Inspection, where the optical system is required to view a specific area to aid operation, is part of a vision system that is used to guide and dock payload craft visiting platforms, such as the International Space Station. Remote sensing from satellites, where powerful, high resolution lenses enable the Earth to be viewed from space, provide valuable data on weather patterns and the impact of climate change.
Many different types of optical imaging and sensing systems are used today to observe and measure the Earth and the universe at large. However, designing optical systems for satellites and spacecraft is challenging, due to the harsh conditions that space places upon components and systems working in this remote environment.
Mark Pontin, Managing Director of Resolve Optics Ltd., said that designing high performance optical systems for confidential space projects is something the company has done for more than 20 years.
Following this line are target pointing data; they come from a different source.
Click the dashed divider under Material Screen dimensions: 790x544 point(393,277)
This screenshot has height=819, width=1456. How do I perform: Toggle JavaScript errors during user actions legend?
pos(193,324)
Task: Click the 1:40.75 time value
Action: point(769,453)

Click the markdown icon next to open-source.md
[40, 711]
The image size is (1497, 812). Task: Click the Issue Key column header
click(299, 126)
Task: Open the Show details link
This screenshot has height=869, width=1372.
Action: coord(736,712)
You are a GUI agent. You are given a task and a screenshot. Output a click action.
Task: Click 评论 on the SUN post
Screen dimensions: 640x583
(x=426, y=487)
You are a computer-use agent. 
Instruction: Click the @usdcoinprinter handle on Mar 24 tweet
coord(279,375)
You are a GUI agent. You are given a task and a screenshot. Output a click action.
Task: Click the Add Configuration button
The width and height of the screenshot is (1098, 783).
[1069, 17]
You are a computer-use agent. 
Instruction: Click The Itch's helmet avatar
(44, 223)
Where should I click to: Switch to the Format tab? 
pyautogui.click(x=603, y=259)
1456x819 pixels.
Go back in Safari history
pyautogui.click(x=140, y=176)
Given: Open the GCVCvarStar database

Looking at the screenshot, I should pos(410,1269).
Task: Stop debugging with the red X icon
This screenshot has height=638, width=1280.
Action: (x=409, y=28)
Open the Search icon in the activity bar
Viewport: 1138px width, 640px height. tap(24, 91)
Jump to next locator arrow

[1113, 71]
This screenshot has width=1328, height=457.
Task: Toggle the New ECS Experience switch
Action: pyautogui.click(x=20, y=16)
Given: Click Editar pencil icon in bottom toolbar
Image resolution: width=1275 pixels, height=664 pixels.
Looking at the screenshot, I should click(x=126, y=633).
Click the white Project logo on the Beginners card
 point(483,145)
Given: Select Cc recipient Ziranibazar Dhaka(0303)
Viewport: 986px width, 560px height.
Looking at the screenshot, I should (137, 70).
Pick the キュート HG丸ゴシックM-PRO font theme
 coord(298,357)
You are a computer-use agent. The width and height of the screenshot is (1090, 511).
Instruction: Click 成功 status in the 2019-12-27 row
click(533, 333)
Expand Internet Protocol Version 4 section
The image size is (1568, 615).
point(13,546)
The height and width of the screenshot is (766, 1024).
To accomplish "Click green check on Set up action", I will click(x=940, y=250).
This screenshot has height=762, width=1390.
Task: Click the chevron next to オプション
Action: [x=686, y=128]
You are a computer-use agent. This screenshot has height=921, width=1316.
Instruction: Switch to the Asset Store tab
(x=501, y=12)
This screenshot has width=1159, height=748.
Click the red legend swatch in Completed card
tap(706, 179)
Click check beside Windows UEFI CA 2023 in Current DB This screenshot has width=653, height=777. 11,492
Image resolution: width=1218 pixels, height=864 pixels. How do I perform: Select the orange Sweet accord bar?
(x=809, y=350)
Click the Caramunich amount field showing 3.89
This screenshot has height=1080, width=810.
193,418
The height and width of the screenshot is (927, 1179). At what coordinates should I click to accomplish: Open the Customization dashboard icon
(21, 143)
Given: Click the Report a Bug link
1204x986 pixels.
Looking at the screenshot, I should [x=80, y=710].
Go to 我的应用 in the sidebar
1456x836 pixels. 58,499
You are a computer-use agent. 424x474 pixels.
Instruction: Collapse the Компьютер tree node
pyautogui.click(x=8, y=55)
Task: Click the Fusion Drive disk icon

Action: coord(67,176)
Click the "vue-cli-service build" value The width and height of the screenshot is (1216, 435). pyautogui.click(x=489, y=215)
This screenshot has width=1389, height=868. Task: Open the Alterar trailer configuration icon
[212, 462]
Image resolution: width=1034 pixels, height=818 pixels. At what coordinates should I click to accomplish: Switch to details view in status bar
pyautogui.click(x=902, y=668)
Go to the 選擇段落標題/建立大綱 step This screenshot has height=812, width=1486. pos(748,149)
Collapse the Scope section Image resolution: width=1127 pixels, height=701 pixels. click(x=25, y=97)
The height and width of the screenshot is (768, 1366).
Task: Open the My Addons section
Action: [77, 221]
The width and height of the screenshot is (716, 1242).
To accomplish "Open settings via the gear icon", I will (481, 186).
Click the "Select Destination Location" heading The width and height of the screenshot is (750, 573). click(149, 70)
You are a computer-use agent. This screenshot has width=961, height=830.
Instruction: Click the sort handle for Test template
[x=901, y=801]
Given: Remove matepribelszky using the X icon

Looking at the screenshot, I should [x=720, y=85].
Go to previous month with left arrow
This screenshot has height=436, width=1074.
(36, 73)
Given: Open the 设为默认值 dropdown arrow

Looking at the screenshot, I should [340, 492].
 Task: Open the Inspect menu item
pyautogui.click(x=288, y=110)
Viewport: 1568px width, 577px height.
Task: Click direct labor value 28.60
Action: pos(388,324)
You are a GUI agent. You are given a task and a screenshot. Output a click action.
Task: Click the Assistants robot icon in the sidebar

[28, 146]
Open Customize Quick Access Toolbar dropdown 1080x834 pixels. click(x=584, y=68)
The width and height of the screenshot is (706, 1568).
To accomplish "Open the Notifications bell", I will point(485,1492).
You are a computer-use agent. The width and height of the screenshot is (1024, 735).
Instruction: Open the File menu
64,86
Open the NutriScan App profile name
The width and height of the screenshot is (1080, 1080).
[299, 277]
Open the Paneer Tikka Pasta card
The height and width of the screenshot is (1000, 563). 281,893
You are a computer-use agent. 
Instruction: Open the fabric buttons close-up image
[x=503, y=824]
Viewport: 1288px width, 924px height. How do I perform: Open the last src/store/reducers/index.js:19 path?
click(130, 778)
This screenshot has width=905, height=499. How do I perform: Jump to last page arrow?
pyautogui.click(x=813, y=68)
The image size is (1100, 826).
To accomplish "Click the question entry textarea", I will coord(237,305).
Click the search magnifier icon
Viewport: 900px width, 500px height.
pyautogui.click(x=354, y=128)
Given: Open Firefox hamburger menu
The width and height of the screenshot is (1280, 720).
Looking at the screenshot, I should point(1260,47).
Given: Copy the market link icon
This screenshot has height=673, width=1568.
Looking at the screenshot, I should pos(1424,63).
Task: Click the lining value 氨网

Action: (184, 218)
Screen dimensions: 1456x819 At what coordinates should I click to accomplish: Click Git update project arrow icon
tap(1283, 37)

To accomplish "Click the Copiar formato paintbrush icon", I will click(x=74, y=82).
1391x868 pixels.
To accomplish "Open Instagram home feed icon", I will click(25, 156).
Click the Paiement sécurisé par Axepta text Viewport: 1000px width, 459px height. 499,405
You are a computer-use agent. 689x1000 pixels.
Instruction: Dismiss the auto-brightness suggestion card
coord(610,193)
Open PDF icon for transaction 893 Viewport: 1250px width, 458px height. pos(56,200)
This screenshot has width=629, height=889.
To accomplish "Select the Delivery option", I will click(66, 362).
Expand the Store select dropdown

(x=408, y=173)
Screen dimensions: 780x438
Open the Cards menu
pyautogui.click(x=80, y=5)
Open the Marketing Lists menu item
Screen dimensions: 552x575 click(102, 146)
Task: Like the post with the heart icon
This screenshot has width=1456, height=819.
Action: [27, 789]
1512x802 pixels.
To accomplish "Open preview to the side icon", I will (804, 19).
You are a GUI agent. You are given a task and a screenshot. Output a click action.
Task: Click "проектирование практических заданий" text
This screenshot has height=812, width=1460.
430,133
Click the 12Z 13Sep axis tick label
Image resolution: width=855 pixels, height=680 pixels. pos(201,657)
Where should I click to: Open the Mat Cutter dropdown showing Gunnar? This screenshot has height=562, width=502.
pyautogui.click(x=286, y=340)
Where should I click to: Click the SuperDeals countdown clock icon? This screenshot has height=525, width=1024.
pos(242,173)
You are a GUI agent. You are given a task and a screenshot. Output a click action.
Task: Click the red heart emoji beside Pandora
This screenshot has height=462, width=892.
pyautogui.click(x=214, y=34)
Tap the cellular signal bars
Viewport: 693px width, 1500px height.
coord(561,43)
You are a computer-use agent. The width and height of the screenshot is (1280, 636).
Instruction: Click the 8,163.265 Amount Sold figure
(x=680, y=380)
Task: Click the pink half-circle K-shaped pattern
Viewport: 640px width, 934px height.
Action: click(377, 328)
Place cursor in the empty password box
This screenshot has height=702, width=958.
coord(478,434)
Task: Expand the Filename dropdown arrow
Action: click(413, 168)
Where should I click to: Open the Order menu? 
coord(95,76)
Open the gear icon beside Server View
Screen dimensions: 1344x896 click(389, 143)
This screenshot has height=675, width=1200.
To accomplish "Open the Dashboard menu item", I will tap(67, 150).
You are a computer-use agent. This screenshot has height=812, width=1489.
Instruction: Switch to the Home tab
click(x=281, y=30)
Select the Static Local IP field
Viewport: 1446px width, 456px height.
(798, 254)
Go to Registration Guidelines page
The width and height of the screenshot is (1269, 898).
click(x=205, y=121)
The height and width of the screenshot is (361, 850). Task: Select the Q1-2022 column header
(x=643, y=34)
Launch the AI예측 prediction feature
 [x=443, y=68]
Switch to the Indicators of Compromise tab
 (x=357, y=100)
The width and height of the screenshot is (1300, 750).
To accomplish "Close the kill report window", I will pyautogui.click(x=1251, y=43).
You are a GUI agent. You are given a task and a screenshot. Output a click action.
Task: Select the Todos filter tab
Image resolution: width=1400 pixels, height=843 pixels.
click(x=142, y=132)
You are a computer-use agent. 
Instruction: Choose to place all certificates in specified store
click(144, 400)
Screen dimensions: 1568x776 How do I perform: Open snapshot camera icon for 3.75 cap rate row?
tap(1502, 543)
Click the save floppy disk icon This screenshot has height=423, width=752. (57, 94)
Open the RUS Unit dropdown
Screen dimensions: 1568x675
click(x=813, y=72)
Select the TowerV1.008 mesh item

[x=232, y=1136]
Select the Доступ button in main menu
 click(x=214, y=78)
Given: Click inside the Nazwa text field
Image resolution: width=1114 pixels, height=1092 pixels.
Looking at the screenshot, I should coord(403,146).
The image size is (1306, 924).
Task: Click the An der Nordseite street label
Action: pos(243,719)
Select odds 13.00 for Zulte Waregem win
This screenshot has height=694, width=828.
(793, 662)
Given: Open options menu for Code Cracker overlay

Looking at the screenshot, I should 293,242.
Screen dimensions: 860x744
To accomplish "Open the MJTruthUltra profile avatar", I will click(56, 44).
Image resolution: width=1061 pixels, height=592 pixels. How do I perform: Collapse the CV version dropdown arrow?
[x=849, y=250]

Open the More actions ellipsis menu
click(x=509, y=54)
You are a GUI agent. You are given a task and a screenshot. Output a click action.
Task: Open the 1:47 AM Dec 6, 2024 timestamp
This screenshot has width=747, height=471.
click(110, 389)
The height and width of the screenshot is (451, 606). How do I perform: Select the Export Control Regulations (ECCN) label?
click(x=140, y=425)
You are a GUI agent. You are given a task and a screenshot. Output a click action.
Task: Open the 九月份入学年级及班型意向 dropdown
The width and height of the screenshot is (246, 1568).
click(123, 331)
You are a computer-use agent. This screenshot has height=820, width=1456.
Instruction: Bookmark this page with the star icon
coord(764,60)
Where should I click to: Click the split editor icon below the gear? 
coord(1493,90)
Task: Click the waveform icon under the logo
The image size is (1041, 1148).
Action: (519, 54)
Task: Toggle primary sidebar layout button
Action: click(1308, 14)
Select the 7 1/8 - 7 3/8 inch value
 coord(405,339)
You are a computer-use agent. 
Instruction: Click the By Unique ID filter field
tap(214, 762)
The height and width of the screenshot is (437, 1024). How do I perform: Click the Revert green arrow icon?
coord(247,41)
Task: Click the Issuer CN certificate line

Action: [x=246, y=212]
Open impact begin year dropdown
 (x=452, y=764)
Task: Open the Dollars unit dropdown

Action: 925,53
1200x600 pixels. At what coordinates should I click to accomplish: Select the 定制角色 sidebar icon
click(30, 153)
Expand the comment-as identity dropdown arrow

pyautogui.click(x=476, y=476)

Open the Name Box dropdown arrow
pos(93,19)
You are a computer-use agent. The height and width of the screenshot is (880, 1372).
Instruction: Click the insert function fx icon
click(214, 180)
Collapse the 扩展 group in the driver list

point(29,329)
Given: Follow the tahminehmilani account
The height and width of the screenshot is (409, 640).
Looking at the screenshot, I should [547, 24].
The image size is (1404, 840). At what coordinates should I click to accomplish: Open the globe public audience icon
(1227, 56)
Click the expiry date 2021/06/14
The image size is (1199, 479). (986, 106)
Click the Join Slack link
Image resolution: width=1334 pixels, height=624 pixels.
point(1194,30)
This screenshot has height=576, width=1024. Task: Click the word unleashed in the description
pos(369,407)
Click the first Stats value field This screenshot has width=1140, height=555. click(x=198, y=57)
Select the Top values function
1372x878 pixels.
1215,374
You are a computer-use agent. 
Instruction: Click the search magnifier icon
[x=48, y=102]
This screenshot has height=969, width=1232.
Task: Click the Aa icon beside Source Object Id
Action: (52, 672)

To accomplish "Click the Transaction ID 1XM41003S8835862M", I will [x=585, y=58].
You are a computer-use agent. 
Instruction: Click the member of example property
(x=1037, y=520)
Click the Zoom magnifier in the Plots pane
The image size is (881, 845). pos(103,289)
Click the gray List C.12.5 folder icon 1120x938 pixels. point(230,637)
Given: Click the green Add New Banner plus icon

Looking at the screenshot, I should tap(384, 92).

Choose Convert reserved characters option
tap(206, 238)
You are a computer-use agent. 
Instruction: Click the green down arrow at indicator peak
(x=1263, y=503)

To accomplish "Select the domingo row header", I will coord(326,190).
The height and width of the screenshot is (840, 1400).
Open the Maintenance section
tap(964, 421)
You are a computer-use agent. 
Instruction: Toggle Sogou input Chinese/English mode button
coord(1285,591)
Lenses that are used in space applications have to meet certain basic requirements to survive the harsh environment of space. Lenses must be constructed of specific materials that will not outgas when exposed to the vacuum of space — all significant air spaces should be vented to avoid pressure on the elements and distortion of the lens. All materials directly down to glues and greases must be approved and tested for outgasing. The orbit that the firm's optical systems will be operating in determines how much radiation they will be required to withstand. All optical elements within Resolve Optics radiation tolerant lens designs are made using cerium oxide doped glass or synthetic silica enabling them to withstand radiation doses of up to 100,000,000 rads and temperatures up to 55 degrees C without discoloration or degradation of performance. These non browning lenses provide high image resolution and minimum geometric distortion from 400 to 750nm.